En phase avec Picasso

Artiste décevant, dépourvu de sensibilité, faux génie… En 1932, Picasso ne faisait, de loin pas, l’unanimité lors de son exposition au Kunsthaus de Zurich. 78 ans plus tard, même exposition, même endroit, c’est la fête à Picasso. Une messe sans fausse note. Artiste puissant, émouvant et véritable génie.

Aussi longtemps que je m’en souvienne j’ai toujours voulu dessiner. Mais je n’avais aucun talent pour reproduire les choses. Comme beaucoup d’élèves, j’avais une mauvaise note en dessin. Je persévérais, mais je ne recevais aucun encouragement de personne. Quand il m’arrivait de voir dans un journal un tableau de Picasso, de Miro ou de Paul Klee, je voulais le montrer à mon père pour lui dire qu’on pouvait aussi faire comme ça. Mais pour lui, Picasso était un gribouilleur, un hippie, un fumiste, un communiste. Il devait désespérer surtout que je veuille faire la même chose.

Aujourd’hui, le dessin d’enfant est précieux, authentique. Ironie de l’histoire, plus il est original et tordu, plus il est prometteur. Récemment au Manoir de Martigny, j’ai animé un débat autour du dessin d’enfant, de l’enfance de l’art. Un professeur genevois expliquait qu’il est criminel aujourd’hui de dire à un enfant : tu ne sais pas dessiner.
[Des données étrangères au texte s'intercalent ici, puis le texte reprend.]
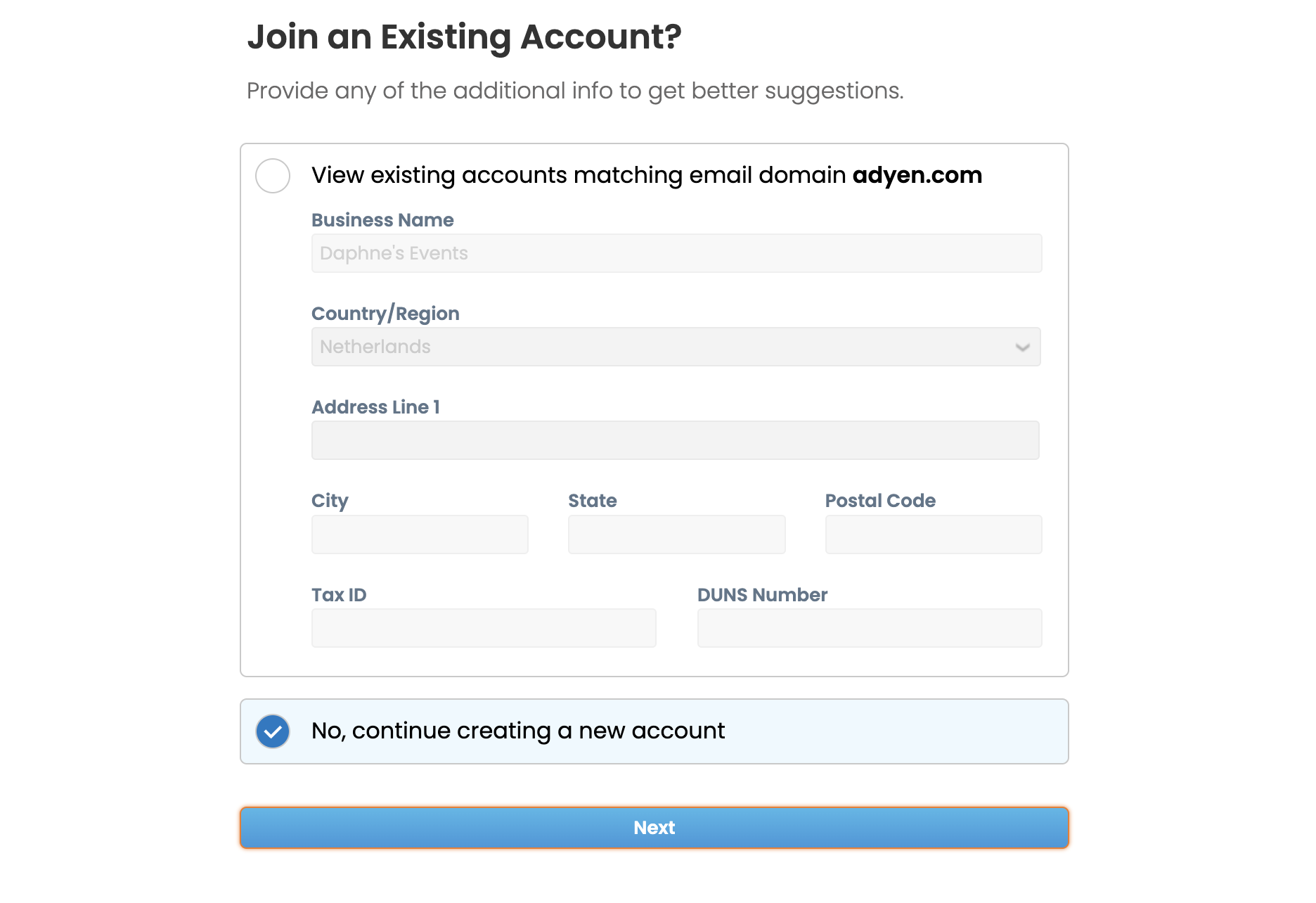Select the City input box

(x=420, y=534)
Qui lui donner comme modèle : Michel-Ange, Jackson Pollock, les aborigènes d’Australie ou Andy Warhol ? Qui fait juste, qui fait faux ?

Pourtant dans certains cantons, on met encore des notes de dessin à l’école. C’est le cas du Valais. Je demandais alors qu’elles étaient les critères pour évaluer un élève.

Une institutrice a répondu : des choses objectives. Elle demande aux élèves de mettre trois couleurs dans leur dessin ou de faire des lignes droites et pas des courbes. Et si on leur demande un oiseau, c’est l’oiseau tel qu’ils l’imaginent, tant pis, voire tant mieux s’il a trois pattes et une trompe d’éléphant. En résumé, s’ils font ce qu’on leur dit de faire dans l’air du temps, ils ont une bonne note. Comme pour tout.

Le Genevois s’est offusqué : on ne met pas de note aux enfants pour le dessin, c’est moyenâgeux comme enseignement. Le débat des notes a glissé sur la religion. En Valais on met toujours des notes pour les cours de religion. Par le passé, il fallait montrer sa foi et son assiduité à la messe pour avoir des bonnes notes. Aujourd’hui, il suffit de connaître le nom de Jésus et des évangélistes pour s’en tirer. Ou alors d’expliquer Dieu tel qu’on se l’imagine, si possible quelqu’un de bien, pas castrateur, pas vengeur, décoratif et en symbiose avec le vivant. En somme un Dieu peint par Picasso.